I'll end this here before I go on another digression. Linear thinking was never my forte, but I live off the grid and outside the box and I prefer it that way. I think I'll put together a list of some of the stuff that inspired the story as the weather is bad (as in snow in April bad - can you believe that! Thank you Mother Nature!). I've already put a dossier together of the legends, but there were other books and authors who were along for the journey and lots and lots of music. And art, I shouldn't forget art as used this to get myself motivated on certain days when I was lagging. I'd look around for images to inspire me (and firmly tell myself I was not trolling the internet – I was working!) because it all helps at the end of the day. Maybe I'll gather together a few pics of the places I was writing from. Montsegur is known as the 'grail castle' or the 'castle of dreams' because of its history, but its story is bitter sweet as well and full of beauty and tragedy.
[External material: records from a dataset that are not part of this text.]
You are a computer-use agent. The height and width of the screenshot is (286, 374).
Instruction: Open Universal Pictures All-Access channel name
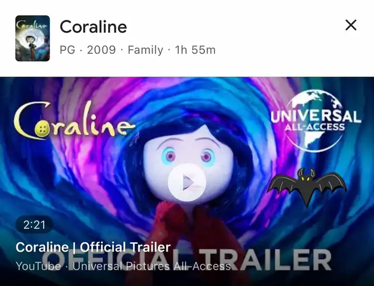152,266
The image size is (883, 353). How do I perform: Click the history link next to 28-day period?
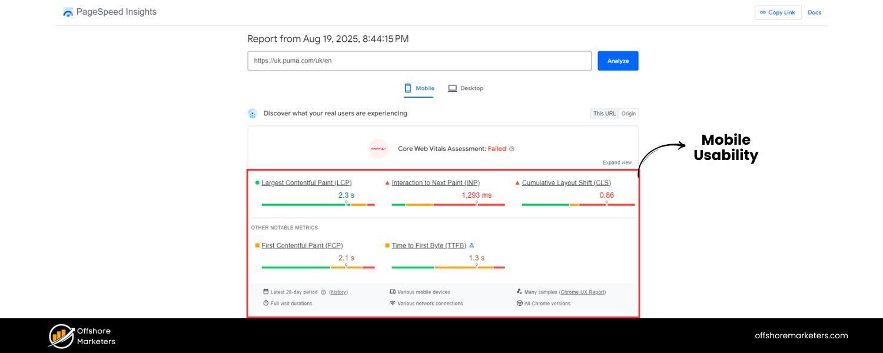tap(338, 291)
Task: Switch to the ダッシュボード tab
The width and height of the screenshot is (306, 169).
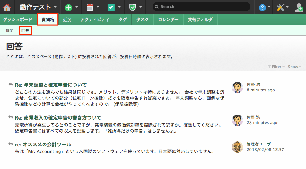Action: 18,20
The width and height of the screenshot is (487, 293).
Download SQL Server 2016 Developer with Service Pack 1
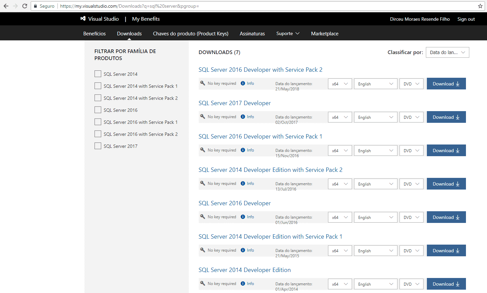[x=446, y=151]
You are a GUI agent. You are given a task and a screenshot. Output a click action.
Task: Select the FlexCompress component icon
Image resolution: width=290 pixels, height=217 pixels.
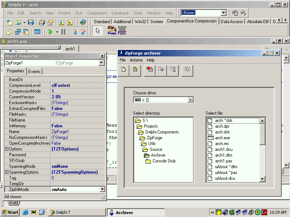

I completely forgot until now I spent a few nights writing up in the castle, watching the sun set and only stopping when the light completely faded. The last time I did so last summer there was a meteorite shower and I was the only person on the mountain in the ruins of the castle to witness it. Watching the reign of shooting stars from those heights made it feel like they were falling directly into the soul of the mountain and like if I reached up high enough I could easily catch one in my hand. It was one of the most visually ecstatic experiences of my whole life and, hell yeah, I made a lot of wishes that night. 

The morning after...
The next morning was the most intense and blazing sunrise I have ever witnessed. Just watching it was like being reborn in fire and if you know anything of the history of this place then you'll understand the relevance of this phrase.

Okay, I really mean it this time, I'm stopping here.

Much love from where the worlds touch,

S. - xx

Scarlett Amaris.
Montsegur, April 5th, 2013

(photo by Jan Pierre Texier)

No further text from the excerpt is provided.